▶ [EXERCISE AIM]: I'd like every record given again exactly, please.

▶ [INPUT DATA]:
------------------------------------

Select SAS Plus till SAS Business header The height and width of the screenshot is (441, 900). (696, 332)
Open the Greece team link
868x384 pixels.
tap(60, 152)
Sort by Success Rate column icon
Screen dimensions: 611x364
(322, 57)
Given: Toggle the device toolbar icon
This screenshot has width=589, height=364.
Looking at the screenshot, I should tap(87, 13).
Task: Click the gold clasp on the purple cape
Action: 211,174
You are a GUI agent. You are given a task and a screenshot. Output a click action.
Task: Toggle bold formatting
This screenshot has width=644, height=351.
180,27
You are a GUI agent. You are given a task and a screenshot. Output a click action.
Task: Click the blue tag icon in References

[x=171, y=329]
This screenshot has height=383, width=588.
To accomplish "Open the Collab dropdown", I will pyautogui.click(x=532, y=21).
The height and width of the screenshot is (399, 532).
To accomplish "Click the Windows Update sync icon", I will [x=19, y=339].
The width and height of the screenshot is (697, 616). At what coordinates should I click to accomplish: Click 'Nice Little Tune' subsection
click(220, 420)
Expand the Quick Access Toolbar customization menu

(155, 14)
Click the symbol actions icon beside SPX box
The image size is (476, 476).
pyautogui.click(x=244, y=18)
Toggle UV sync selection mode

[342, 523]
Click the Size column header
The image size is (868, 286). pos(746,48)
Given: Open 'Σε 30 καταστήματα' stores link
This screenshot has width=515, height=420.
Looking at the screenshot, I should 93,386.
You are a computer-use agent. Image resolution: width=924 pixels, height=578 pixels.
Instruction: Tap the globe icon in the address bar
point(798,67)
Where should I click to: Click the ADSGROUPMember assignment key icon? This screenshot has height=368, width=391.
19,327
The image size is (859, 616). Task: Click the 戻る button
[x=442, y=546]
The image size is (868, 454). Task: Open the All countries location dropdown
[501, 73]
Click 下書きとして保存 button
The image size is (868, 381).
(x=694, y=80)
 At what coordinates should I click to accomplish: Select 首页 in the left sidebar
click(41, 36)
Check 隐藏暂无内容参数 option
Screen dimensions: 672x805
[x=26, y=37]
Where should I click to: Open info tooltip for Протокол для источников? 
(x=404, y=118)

------------------------------------

▶ [EXERCISE RESPONSE]:
Select SAS Plus till SAS Business header The height and width of the screenshot is (441, 900). (696, 332)
Open the Greece team link
868x384 pixels.
tap(60, 152)
Sort by Success Rate column icon
Screen dimensions: 611x364
(322, 57)
Given: Toggle the device toolbar icon
This screenshot has width=589, height=364.
Looking at the screenshot, I should tap(87, 13).
Task: Click the gold clasp on the purple cape
Action: 211,174
You are a GUI agent. You are given a task and a screenshot. Output a click action.
Task: Toggle bold formatting
This screenshot has width=644, height=351.
180,27
You are a GUI agent. You are given a task and a screenshot. Output a click action.
Task: Click the blue tag icon in References

[x=171, y=329]
This screenshot has height=383, width=588.
To accomplish "Open the Collab dropdown", I will pyautogui.click(x=532, y=21).
The height and width of the screenshot is (399, 532).
To accomplish "Click the Windows Update sync icon", I will [x=19, y=339].
The width and height of the screenshot is (697, 616). At what coordinates should I click to accomplish: Click 'Nice Little Tune' subsection
click(220, 420)
Expand the Quick Access Toolbar customization menu

(155, 14)
Click the symbol actions icon beside SPX box
The image size is (476, 476).
pyautogui.click(x=244, y=18)
Toggle UV sync selection mode

[342, 523]
Click the Size column header
The image size is (868, 286). pos(746,48)
Given: Open 'Σε 30 καταστήματα' stores link
This screenshot has width=515, height=420.
Looking at the screenshot, I should 93,386.
You are a computer-use agent. Image resolution: width=924 pixels, height=578 pixels.
Instruction: Tap the globe icon in the address bar
point(798,67)
Where should I click to: Click the ADSGROUPMember assignment key icon? This screenshot has height=368, width=391.
19,327
The image size is (859, 616). Task: Click the 戻る button
[x=442, y=546]
The image size is (868, 454). Task: Open the All countries location dropdown
[501, 73]
Click 下書きとして保存 button
The image size is (868, 381).
(x=694, y=80)
 At what coordinates should I click to accomplish: Select 首页 in the left sidebar
click(41, 36)
Check 隐藏暂无内容参数 option
Screen dimensions: 672x805
[x=26, y=37]
Where should I click to: Open info tooltip for Протокол для источников? 
(x=404, y=118)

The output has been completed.